Work instructions>
Copy out verbatim the stretch of the records from the line containing "You are a computer-use agent. 420x249 pixels." through the end of the records.

Records>

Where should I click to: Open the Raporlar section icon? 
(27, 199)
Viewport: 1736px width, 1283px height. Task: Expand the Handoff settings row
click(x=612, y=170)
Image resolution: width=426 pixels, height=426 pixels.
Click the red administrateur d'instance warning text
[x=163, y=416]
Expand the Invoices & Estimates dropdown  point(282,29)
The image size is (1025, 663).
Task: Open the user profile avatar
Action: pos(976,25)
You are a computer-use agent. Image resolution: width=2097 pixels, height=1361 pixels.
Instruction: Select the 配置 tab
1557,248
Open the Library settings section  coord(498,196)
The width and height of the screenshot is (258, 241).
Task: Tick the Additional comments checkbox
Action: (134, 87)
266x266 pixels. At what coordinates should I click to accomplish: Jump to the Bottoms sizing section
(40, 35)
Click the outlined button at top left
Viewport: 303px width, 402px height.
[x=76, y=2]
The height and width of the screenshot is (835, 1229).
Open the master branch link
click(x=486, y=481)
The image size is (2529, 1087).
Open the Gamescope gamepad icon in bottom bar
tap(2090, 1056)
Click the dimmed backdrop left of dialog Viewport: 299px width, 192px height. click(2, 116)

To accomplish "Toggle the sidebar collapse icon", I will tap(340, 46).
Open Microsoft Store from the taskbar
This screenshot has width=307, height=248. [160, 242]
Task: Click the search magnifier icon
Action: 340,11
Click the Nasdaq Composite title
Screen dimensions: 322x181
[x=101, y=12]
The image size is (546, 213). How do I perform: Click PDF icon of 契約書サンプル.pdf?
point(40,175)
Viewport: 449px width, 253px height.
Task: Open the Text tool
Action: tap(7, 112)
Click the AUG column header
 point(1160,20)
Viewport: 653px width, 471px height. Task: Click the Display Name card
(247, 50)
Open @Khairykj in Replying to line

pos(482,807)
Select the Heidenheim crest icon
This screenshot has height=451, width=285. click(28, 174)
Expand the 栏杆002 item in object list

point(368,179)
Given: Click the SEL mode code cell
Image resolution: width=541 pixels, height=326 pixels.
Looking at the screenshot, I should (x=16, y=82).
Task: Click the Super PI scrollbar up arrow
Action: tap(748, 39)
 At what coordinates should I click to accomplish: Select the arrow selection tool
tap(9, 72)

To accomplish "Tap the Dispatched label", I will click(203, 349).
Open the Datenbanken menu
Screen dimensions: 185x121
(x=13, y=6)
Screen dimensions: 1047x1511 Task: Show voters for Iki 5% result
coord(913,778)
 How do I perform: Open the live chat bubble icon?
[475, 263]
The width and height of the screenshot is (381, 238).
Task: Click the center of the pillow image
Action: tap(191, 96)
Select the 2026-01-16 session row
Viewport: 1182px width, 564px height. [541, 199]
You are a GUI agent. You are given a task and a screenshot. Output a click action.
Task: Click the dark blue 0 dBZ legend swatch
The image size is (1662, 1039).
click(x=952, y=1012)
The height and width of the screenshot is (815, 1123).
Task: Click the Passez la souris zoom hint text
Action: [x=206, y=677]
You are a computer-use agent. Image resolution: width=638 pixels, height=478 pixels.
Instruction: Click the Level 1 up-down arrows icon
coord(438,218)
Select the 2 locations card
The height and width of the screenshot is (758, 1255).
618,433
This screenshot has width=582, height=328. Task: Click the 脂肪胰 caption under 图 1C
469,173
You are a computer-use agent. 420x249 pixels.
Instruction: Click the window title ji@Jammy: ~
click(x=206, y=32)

Solved exercise>
You are a computer-use agent. 420x249 pixels.
Instruction: Click the window title ji@Jammy: ~
click(x=206, y=32)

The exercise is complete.